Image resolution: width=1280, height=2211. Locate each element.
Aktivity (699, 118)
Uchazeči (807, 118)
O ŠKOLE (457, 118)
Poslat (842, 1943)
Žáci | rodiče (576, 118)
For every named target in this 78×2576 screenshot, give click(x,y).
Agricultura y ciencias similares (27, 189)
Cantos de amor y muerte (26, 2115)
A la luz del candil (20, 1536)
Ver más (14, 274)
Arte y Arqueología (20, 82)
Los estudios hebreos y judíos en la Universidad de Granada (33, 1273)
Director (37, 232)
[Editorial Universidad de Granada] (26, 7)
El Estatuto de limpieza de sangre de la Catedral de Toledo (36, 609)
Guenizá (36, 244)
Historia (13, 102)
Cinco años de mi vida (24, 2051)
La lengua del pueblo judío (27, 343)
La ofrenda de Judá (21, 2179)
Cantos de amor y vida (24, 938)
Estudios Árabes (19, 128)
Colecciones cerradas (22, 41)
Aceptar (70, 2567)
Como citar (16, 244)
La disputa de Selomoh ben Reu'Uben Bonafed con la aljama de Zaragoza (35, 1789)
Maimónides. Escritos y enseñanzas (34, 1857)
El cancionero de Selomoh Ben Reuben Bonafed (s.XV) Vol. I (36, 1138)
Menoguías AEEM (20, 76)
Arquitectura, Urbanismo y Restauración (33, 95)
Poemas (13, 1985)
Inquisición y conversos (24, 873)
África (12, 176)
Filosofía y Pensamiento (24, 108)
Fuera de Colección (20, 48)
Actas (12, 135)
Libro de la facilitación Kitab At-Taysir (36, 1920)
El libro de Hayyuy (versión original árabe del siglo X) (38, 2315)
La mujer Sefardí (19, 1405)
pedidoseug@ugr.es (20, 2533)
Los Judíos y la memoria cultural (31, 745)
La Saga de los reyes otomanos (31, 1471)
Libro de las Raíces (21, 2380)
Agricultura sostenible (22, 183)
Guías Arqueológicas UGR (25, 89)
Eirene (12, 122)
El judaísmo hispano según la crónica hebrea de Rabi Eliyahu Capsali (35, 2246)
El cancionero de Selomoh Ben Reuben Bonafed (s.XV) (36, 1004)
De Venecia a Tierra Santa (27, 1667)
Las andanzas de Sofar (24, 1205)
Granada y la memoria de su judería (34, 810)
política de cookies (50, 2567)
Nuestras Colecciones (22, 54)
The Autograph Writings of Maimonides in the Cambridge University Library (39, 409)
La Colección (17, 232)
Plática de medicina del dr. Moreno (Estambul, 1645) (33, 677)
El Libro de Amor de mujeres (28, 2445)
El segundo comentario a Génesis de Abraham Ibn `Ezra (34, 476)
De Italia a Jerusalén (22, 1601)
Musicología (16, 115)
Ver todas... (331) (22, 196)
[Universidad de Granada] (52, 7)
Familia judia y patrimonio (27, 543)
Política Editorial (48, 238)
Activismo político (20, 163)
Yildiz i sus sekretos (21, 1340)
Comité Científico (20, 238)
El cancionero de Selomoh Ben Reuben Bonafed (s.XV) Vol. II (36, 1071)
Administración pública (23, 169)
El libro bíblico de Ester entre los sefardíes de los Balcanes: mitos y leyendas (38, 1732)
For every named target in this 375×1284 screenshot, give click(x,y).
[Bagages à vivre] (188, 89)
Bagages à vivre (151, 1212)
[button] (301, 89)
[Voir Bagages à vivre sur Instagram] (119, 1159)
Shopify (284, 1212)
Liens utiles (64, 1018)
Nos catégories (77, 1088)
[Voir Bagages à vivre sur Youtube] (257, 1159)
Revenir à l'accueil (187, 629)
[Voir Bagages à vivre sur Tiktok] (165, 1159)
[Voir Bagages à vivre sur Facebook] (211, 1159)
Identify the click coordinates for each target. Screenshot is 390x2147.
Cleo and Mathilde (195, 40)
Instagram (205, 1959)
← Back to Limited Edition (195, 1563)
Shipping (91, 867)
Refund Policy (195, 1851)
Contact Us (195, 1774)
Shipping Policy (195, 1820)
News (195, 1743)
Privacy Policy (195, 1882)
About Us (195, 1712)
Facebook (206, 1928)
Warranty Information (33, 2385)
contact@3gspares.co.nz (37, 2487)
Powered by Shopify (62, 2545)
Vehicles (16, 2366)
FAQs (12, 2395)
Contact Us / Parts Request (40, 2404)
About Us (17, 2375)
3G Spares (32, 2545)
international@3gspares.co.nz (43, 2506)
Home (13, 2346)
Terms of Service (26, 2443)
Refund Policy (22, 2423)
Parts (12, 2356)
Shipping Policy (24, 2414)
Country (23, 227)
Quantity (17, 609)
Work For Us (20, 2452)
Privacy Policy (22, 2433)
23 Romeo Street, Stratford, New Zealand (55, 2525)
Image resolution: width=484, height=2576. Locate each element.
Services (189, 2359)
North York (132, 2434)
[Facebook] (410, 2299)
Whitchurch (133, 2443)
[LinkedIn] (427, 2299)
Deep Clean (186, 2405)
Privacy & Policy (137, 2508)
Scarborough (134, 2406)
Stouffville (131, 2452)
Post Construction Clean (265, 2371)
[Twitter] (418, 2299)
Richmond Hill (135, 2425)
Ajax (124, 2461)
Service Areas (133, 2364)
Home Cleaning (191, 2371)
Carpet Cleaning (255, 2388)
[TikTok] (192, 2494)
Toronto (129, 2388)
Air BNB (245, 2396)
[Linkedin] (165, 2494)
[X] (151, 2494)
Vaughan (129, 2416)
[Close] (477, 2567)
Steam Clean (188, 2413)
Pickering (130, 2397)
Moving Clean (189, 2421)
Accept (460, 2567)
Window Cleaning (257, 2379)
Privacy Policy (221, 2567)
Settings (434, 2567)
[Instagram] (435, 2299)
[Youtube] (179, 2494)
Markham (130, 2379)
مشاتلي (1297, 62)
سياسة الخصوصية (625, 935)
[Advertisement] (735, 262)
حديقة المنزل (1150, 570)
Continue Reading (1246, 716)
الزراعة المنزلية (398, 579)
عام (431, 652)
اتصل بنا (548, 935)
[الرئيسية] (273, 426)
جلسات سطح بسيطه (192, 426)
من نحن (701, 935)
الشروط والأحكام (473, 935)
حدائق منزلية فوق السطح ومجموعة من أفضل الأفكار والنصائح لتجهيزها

### What needs to be done
Report how many lines in the records above contain the word "Colecciones", giving only the number.

### Written answer
2